• [WHAT TO DO]
Begin with the line that holds "Click the Images median reach bar". Output it and all remaining lines of the material, verbatim, ending with the last.
--- START ---
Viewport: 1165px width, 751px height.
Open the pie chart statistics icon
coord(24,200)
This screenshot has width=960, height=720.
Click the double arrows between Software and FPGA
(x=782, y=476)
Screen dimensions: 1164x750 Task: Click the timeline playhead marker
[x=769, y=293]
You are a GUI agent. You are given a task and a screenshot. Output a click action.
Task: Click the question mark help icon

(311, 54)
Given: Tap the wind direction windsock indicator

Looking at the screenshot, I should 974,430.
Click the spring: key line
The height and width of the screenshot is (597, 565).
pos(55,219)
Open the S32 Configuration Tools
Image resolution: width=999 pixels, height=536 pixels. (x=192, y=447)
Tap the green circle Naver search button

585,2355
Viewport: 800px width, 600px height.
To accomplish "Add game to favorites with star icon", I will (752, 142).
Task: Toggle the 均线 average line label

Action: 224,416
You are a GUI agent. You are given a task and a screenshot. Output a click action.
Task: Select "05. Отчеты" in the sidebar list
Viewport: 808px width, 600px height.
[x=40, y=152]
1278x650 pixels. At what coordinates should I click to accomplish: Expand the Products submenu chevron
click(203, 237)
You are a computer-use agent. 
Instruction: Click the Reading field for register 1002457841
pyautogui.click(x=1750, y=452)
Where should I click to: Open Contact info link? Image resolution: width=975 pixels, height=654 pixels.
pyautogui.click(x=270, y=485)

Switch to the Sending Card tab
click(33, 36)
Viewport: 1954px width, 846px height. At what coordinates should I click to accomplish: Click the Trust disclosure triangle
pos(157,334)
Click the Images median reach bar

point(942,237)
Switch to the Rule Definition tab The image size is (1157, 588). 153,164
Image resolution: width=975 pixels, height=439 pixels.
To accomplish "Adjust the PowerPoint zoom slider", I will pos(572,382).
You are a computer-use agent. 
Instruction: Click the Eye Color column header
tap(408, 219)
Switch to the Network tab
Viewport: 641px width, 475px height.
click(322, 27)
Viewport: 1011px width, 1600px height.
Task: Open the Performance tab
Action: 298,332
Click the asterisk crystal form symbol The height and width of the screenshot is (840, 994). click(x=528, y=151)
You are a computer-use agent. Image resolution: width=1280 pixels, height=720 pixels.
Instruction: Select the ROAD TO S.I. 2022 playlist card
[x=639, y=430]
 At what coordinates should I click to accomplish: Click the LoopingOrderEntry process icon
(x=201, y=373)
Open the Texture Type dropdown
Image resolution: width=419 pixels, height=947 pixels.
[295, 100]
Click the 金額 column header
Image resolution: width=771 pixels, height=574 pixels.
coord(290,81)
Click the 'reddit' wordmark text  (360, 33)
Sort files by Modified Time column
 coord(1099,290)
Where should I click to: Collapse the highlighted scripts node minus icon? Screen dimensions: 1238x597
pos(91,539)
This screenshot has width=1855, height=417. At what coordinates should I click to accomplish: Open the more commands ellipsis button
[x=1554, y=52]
--- END ---
• [WRITTEN SOLUTION]
Click the Images median reach bar

point(942,237)
Switch to the Rule Definition tab The image size is (1157, 588). 153,164
Image resolution: width=975 pixels, height=439 pixels.
To accomplish "Adjust the PowerPoint zoom slider", I will pos(572,382).
You are a computer-use agent. 
Instruction: Click the Eye Color column header
tap(408, 219)
Switch to the Network tab
Viewport: 641px width, 475px height.
click(322, 27)
Viewport: 1011px width, 1600px height.
Task: Open the Performance tab
Action: 298,332
Click the asterisk crystal form symbol The height and width of the screenshot is (840, 994). click(x=528, y=151)
You are a computer-use agent. Image resolution: width=1280 pixels, height=720 pixels.
Instruction: Select the ROAD TO S.I. 2022 playlist card
[x=639, y=430]
 At what coordinates should I click to accomplish: Click the LoopingOrderEntry process icon
(x=201, y=373)
Open the Texture Type dropdown
Image resolution: width=419 pixels, height=947 pixels.
[295, 100]
Click the 金額 column header
Image resolution: width=771 pixels, height=574 pixels.
coord(290,81)
Click the 'reddit' wordmark text  (360, 33)
Sort files by Modified Time column
 coord(1099,290)
Where should I click to: Collapse the highlighted scripts node minus icon? Screen dimensions: 1238x597
pos(91,539)
This screenshot has width=1855, height=417. At what coordinates should I click to accomplish: Open the more commands ellipsis button
[x=1554, y=52]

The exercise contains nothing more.